I've been trying to import the Abandon meshes into Unity, but it appears I need a new version of Maya installed, so while I'm waiting I've been fiddling with the Chaser script, which makes random objects chase the player through the maze.

When I first implemented the chasers, I simply had them chase the player when the player bumped into them. I had to add a coroutine to make them wait first, or they would simply have stuck to the player immediately, but this was just a temporary fix; the goal was to have the chasers follow the player when the player got near them, rather than actually touched them. This is when I began to have trouble with triggers and colliders.

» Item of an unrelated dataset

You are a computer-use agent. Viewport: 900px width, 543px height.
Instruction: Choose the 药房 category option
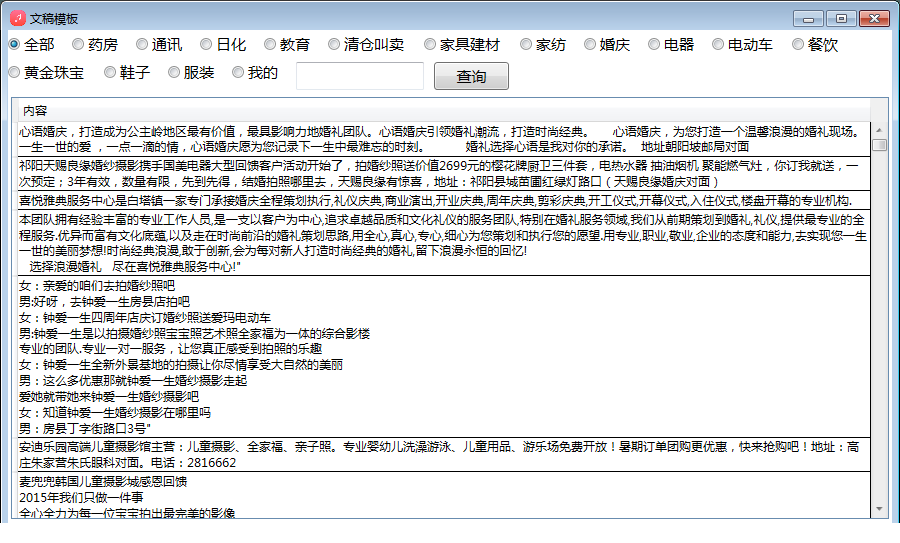[79, 44]
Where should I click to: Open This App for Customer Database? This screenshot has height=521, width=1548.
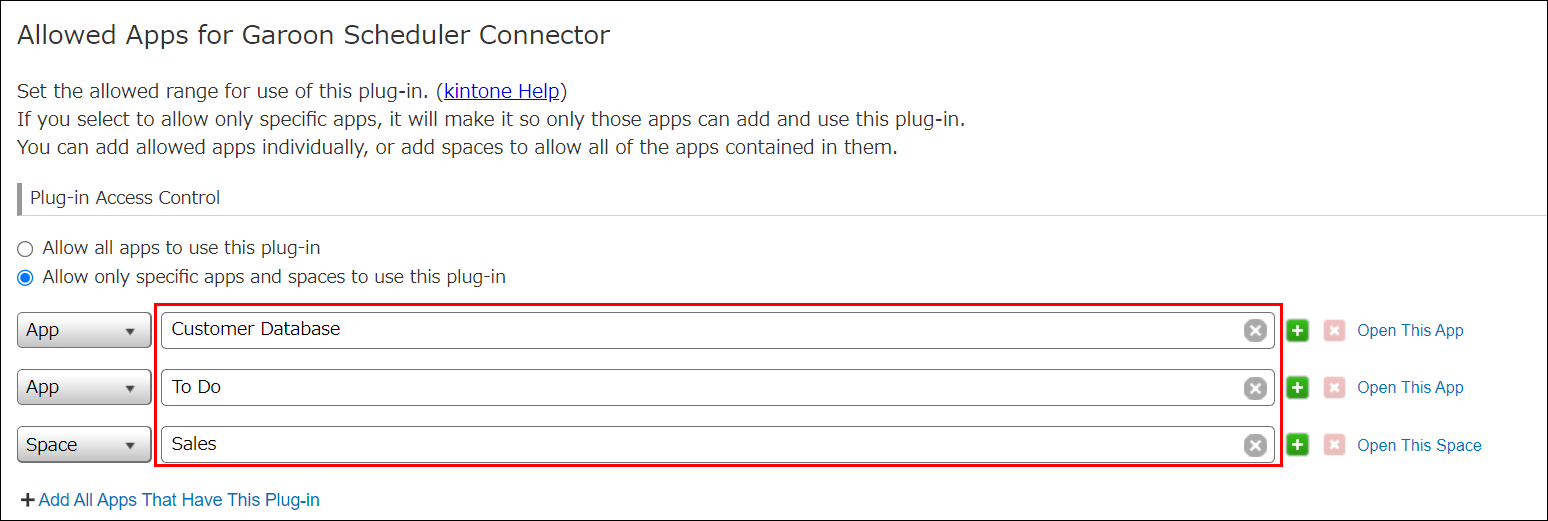pos(1410,331)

A Collider component attached to an object uses Unity's physics functions to detect when the object has hit another object and react accordingly. Each Collider has a boolean variable called isTrigger, which designates it as a trigger. An object has separate functions for what to do if it hits a collider and what to do if it hits a trigger. The problem is that when a collider is designated as a trigger, it no longer seems to perform the usual collider function of making sure the object bumps into other objects instead of ghosting through them. I've tried attaching two colliders to an object and making only one a trigger, but this gets complicated very quickly and I'm not sure it really works.

Part of the problem was that I had already designated the halo as a trigger, so I had to make a distinction between the player triggering the halo and triggering a chaser. I tried making the player the trigger, which failed because I still needed it to have collider functionality. This is the point at which I tried giving the avatar two colliders, which caused the problems noted above.

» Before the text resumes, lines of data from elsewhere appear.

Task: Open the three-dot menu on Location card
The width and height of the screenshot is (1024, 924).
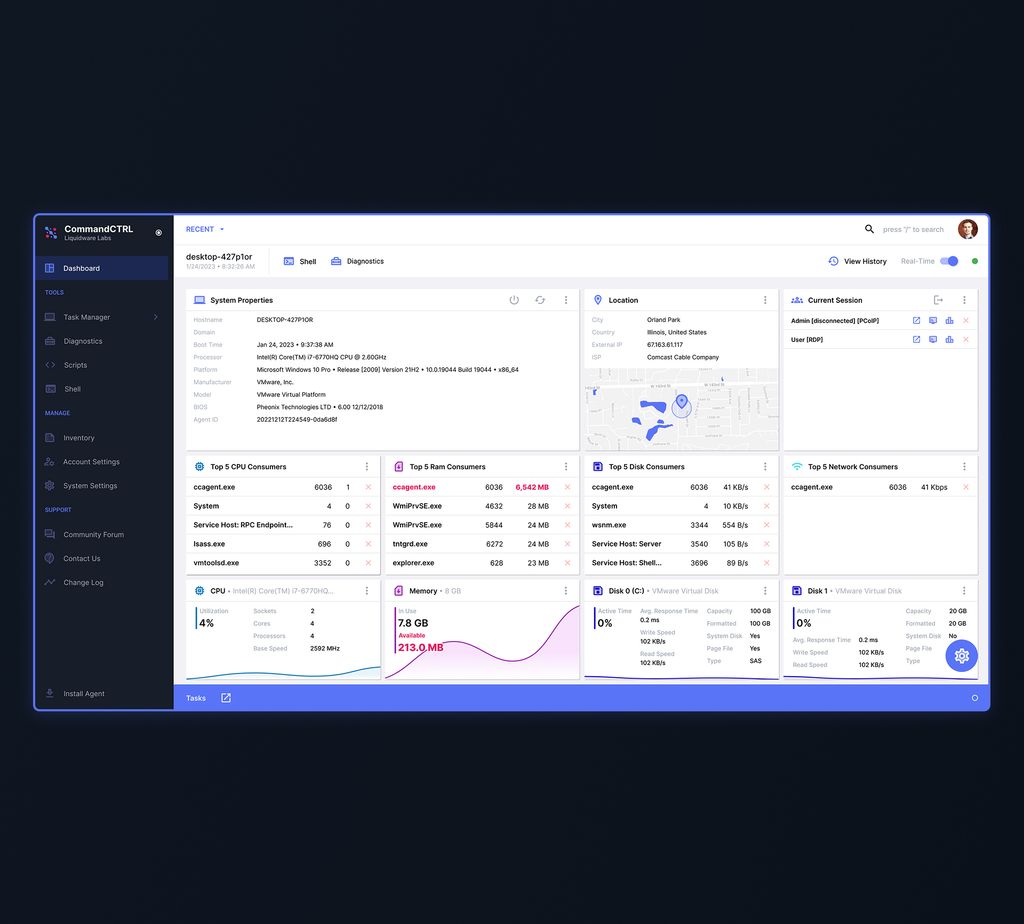Action: pos(765,300)
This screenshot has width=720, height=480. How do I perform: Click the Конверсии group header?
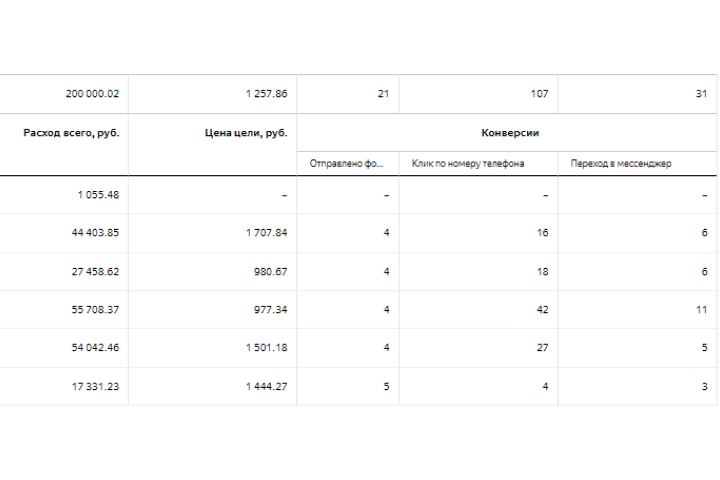[x=510, y=133]
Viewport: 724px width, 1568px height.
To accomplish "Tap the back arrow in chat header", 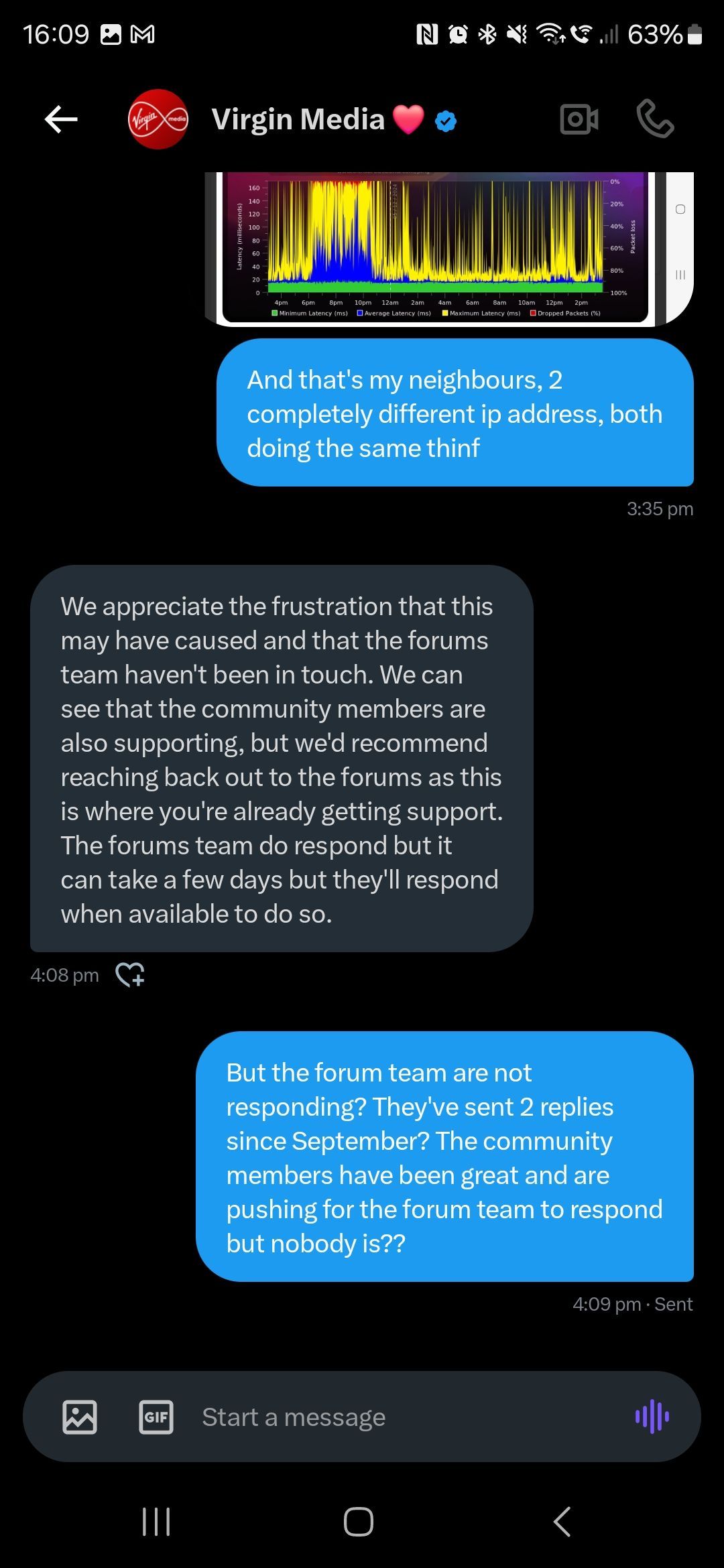I will [61, 120].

At last I got it to work by making the chaser a trigger and telling the player to send the chaser a signal to chase it when it hit the trigger. Then I went back to the original Abandon game for reference and realized that the range at which the player triggered a chaser was going to have to be variable, making it necessary for the player to be the trigger after all.

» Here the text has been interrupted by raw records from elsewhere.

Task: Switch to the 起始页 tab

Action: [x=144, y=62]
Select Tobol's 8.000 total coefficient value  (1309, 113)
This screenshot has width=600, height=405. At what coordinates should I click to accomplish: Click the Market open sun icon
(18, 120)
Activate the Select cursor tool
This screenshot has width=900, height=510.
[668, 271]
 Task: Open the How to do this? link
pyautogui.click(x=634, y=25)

To avoid the double-collider problem, I took advantage of another change I would have to make to match the original version: attaching the point light to the player rather than the halo. While it's possible to attach a light component to an object,m which was what I had done with the halo, in this case I found it more convenient to create a point light and make it a child of the player. I then made the point light the trigger, which also allowed me to simultaneously adjust the light level and the trigger range, just as the original game did. The biggest problem after that was figuring out how to adjust the collider radius of the trigger from a script, since only some types of colliders (such as SphereCollider and CapsuleCollider) have a radius at all. I made it work by casting the collider type:

((SphereCollider)collider).radius = light.range;

Also, this is a relatively minor hassle, but it's worth knowing: while two colliders bumping into each other causes both to call OnCollisionEnter, if a collider bumps into a trigger, the other object (not the trigger) is the one that calls OnTriggerEnter.